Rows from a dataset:

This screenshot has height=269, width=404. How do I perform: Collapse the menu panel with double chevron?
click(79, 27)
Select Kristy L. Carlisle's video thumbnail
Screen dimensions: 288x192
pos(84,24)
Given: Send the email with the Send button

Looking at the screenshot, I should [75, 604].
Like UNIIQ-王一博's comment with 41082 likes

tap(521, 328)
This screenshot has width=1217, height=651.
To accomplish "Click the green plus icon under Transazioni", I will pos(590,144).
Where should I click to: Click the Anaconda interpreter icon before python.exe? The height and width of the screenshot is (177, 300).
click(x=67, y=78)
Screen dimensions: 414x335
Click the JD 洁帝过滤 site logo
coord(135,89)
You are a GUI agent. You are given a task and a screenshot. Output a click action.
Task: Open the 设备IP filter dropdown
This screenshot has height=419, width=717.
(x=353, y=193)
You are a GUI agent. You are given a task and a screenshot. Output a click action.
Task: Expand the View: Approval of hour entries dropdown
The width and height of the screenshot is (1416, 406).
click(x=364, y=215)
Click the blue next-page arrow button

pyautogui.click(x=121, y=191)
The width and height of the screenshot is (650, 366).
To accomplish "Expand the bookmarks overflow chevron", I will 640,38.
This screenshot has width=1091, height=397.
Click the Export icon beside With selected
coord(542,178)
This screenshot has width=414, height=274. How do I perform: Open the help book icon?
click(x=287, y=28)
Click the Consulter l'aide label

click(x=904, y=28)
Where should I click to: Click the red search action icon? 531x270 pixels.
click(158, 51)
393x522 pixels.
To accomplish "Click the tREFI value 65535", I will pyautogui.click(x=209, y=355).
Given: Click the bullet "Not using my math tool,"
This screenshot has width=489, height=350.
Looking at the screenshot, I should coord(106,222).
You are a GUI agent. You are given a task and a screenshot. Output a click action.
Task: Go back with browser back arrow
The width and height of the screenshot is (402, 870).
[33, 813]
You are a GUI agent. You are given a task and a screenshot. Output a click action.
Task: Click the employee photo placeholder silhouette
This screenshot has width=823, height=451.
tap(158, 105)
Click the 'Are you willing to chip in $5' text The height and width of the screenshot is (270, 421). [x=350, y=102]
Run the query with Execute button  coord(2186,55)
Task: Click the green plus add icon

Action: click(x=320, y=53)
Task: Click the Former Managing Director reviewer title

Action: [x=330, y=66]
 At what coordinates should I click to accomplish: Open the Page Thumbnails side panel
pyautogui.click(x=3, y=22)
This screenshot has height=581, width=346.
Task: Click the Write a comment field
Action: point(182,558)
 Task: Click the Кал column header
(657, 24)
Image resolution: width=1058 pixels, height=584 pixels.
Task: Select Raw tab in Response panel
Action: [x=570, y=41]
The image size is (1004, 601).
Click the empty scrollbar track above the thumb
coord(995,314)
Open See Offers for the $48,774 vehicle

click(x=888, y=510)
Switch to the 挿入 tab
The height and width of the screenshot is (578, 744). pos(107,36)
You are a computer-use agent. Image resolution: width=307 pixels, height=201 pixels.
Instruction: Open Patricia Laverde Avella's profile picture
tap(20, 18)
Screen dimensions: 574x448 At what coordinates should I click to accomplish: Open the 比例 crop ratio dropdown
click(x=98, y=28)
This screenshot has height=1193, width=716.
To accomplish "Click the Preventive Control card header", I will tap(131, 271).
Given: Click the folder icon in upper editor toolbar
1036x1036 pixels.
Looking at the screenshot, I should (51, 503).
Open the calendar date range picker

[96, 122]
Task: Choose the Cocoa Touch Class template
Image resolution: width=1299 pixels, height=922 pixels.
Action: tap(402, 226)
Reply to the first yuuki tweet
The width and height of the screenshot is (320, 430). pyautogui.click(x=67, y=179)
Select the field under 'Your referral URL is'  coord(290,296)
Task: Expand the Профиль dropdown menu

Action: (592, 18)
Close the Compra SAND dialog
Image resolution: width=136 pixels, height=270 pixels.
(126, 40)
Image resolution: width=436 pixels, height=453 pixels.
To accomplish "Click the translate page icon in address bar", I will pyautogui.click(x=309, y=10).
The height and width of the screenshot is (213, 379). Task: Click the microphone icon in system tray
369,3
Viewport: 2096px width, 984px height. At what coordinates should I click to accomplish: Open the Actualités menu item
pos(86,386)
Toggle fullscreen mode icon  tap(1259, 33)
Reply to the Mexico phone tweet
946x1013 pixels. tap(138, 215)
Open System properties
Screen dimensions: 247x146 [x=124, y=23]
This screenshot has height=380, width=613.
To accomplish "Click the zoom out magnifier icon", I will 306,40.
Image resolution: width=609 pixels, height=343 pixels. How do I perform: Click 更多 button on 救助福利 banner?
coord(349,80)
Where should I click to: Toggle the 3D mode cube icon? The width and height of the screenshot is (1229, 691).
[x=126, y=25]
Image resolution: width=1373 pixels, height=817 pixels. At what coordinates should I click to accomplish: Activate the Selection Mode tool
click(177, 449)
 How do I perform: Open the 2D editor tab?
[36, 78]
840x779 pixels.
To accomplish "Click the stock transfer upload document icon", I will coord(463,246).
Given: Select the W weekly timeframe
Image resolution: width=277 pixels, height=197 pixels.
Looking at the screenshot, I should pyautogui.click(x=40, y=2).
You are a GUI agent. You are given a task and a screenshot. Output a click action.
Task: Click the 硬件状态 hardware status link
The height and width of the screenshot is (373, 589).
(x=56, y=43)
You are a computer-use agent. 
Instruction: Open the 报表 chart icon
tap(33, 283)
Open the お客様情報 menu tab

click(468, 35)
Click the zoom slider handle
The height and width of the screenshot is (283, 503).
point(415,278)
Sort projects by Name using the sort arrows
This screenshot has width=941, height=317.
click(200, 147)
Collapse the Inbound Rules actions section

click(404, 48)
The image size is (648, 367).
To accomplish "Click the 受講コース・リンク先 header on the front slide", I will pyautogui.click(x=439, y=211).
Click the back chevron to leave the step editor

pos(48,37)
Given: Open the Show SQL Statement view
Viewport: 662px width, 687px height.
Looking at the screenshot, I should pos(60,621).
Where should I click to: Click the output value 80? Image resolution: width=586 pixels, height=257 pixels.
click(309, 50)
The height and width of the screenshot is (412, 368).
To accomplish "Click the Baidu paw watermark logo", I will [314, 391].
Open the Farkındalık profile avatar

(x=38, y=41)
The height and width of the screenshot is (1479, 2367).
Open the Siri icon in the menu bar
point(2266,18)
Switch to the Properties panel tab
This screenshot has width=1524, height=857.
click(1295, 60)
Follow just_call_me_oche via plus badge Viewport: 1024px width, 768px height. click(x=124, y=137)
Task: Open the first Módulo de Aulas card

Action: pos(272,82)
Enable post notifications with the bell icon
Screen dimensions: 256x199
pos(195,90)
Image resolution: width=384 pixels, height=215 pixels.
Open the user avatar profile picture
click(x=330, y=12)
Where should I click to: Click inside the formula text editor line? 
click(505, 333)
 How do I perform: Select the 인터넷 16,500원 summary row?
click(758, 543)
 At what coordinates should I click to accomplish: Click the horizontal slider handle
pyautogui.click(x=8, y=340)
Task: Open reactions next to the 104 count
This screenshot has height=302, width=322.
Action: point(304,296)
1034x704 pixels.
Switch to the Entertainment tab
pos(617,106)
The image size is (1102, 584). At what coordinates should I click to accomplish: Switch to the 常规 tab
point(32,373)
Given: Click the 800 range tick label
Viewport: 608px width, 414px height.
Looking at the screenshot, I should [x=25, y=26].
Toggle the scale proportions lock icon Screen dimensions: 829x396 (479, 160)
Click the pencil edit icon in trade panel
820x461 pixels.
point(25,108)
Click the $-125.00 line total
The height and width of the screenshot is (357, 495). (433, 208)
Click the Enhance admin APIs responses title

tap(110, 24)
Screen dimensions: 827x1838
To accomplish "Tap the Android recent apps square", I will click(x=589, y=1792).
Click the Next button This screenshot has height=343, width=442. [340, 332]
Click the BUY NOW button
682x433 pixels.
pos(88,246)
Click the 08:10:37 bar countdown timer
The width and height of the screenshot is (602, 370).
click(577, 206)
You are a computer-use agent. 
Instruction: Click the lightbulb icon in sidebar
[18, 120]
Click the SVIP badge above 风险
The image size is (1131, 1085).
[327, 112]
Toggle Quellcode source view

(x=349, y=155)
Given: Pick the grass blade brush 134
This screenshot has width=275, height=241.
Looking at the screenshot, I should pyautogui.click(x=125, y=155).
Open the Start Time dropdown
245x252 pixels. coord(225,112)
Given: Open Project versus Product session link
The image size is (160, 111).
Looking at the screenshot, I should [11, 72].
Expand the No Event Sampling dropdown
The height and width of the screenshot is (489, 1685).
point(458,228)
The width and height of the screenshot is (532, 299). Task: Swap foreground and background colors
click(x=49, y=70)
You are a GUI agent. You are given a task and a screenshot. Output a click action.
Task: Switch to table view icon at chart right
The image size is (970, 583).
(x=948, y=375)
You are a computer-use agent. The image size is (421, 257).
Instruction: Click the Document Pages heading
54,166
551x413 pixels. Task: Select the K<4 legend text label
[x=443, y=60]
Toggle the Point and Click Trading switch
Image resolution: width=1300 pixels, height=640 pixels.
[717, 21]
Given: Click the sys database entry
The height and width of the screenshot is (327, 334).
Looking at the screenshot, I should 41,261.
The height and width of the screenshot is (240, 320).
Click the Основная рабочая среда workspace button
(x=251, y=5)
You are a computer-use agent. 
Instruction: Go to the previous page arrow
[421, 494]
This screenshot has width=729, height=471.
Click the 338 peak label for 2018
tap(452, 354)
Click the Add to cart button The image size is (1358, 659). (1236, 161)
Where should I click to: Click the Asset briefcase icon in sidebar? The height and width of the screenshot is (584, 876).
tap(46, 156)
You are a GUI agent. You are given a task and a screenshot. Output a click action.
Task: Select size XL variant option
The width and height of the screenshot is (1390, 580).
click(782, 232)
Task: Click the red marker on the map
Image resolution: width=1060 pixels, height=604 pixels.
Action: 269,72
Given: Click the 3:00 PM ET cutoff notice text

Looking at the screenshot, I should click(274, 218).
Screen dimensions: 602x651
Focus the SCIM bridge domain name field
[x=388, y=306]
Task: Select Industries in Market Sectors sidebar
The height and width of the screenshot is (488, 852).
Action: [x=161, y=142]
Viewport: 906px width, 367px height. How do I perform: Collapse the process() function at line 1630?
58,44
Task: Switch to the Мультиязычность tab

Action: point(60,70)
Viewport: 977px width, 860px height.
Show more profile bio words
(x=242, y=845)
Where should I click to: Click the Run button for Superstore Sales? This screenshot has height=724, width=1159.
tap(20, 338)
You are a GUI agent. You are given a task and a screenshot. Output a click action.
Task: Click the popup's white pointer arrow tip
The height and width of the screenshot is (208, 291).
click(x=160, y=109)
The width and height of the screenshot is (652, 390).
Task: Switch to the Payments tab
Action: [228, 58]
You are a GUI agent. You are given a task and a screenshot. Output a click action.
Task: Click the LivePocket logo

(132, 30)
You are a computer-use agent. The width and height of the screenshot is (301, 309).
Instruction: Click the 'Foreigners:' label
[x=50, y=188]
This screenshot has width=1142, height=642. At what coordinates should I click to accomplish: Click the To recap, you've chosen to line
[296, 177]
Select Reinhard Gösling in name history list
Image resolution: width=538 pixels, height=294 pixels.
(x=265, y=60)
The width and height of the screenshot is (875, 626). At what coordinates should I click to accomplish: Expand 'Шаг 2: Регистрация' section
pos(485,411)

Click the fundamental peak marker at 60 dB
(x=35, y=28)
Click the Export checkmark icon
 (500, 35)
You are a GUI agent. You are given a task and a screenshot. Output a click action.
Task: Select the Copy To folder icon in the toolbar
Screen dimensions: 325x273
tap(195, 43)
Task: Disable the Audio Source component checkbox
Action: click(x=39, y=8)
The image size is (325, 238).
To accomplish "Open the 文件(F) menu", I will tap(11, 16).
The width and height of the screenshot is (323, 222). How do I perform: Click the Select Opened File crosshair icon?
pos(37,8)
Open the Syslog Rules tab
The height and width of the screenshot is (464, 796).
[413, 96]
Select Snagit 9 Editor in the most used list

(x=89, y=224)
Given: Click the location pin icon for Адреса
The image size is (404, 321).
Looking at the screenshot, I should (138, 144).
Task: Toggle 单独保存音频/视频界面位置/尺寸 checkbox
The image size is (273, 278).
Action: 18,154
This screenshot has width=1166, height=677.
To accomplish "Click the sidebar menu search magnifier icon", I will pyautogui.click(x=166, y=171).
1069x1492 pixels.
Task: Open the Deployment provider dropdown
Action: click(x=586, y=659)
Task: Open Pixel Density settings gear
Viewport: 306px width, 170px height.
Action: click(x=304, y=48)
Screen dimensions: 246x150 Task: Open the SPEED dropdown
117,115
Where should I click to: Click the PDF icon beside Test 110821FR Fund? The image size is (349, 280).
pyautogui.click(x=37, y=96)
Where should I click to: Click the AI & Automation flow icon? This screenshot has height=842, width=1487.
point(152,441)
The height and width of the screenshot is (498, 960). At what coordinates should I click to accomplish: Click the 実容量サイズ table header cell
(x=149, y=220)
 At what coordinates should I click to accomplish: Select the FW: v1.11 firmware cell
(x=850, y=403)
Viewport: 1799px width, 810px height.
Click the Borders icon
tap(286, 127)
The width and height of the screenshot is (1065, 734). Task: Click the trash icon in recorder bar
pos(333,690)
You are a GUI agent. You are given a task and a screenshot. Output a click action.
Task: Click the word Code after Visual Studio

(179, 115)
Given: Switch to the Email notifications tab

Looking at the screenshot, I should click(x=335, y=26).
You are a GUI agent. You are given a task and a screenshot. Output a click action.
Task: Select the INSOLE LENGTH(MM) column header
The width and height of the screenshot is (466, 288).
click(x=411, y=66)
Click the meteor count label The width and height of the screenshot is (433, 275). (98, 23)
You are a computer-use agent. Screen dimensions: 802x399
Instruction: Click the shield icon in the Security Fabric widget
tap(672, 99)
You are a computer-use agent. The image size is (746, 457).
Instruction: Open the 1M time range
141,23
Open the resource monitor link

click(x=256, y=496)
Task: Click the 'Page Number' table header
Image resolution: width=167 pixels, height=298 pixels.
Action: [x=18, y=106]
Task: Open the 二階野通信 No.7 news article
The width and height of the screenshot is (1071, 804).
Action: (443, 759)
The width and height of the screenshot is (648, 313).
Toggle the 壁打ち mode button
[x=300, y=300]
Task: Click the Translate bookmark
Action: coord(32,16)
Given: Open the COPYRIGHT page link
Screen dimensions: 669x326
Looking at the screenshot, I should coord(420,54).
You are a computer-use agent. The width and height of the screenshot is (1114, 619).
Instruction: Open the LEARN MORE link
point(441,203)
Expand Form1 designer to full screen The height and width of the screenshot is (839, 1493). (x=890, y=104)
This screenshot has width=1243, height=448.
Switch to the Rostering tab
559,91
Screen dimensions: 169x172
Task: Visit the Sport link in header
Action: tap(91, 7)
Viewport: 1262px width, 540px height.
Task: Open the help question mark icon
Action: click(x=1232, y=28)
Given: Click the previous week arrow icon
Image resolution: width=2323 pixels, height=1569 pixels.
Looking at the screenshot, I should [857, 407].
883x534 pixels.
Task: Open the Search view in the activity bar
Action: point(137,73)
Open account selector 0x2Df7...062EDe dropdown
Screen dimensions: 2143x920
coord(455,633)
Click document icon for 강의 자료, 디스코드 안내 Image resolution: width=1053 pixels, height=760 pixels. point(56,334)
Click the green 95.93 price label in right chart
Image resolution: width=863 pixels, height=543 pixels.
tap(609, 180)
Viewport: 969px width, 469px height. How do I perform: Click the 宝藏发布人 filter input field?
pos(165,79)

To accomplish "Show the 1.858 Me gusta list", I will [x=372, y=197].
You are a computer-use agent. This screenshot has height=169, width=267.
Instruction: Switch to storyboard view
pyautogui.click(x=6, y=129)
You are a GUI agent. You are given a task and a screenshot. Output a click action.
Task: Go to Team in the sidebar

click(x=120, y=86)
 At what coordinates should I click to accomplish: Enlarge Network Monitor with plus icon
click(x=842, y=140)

• _Do this_
Reproduce the stretch of rows from the line containing "Switch to the Properties panel tab" through the line containing "pos(195,90)" verbatim, including both of those lines.

• _Answer to this task_
Switch to the Properties panel tab
This screenshot has width=1524, height=857.
click(1295, 60)
Follow just_call_me_oche via plus badge Viewport: 1024px width, 768px height. click(x=124, y=137)
Task: Open the first Módulo de Aulas card

Action: pos(272,82)
Enable post notifications with the bell icon
Screen dimensions: 256x199
pos(195,90)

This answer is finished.